Comment from Hackernews: news.ycombinator.com/item?id=26114417
More detailed writeup on Github: github.com/AsahiLinux/docs/wiki/M1-vs.-PC-Boot
Max_P@lemmy.max-p.me 2 months ago
Apple is Apple, it’s not a super great example. They already had iBoot from the iPhones and iPads that they just adapted for the laptops, which is also what the M chips are. Apple’s firmware has always been rather quirky compared to more standard machines.
If you look at the cloud, like AWS and their Graviton instances, they use plain old regular UEFI but ARM, which then can load GRUB and the kernel as usual there. Completely generic and basically the same as x86_64 UEFI. You can load any generic ARM distro there. We already know what ARM PCs would look like.
The main thing here isn’t really x86 vs ARM, it’s embedded vs PCs. You can totally have non-BIOS and non-UEFI compatible machines with x86 CPUs in them, but I only saw this being done embedded in devices, in my case those were industrial machines. With ARM you’ll also see U-boot which is common in stuff like routers and IoT devices because it’s fairly easy to get working and can be controlled with serial ports. But for PCs, it’s gonna be UEFI if anything because Windows support. In the end, CPU is CPU, it runs code.
Why not UEFI everywhere then? Because it’s overkill most of the time, and orders of magnitude more code and complexity which you just don’t need for a router. Your router can start executing its operating system directly from flash. You know in advance where the kernel is located, you don’t need to start initializing PCIe devices and a SATA controller and scan disks for GPT headers and find an EFI partition formatted as FAT32 to find an executable to load into memory and execute, no graphics card to initialize, no keyboard and mouse to monitor for menu, no menus to display because there’s no options, etc. UEFI firmwares aren’t small.
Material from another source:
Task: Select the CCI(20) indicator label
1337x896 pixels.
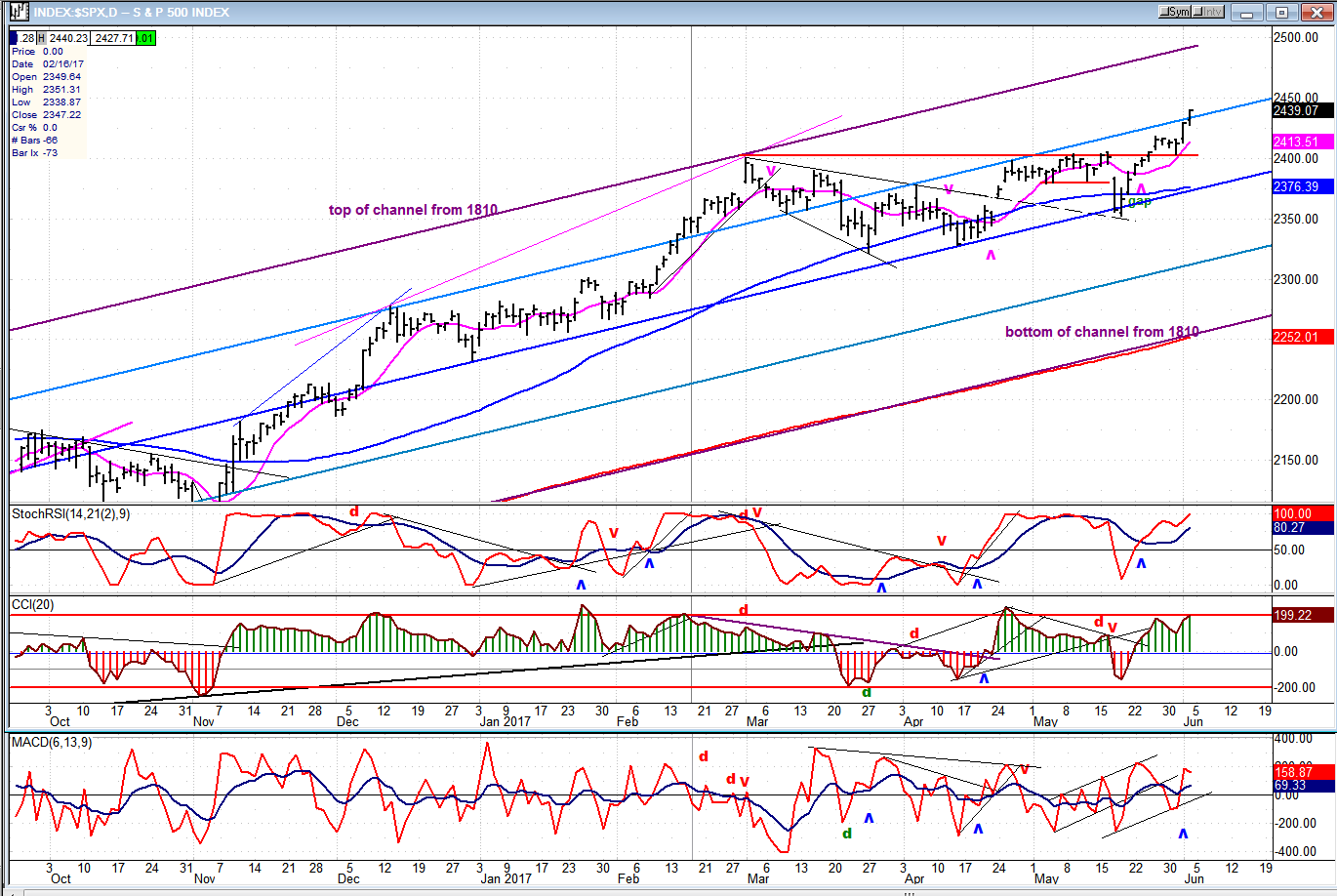Action: tap(33, 605)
The arm64 OVMF firmware for QEMU is a whopping 64MB, that’s more flash than my router even have.
aodhsishaj@lemmy.world 2 months ago
RISC-V may be of interest to you
kent_eh@lemmy.ca 2 months ago
And the manufacturers very much want to keep it that way.
They do not want you to be able to make those changes, and intentionallyput roadblocks in your way.
aodhsishaj@lemmy.world 2 months ago
Unified Extensible Firmware Interface isn’t how we spell planned obsolescence and that doesn’t add up to infinite profit sooooo yeah.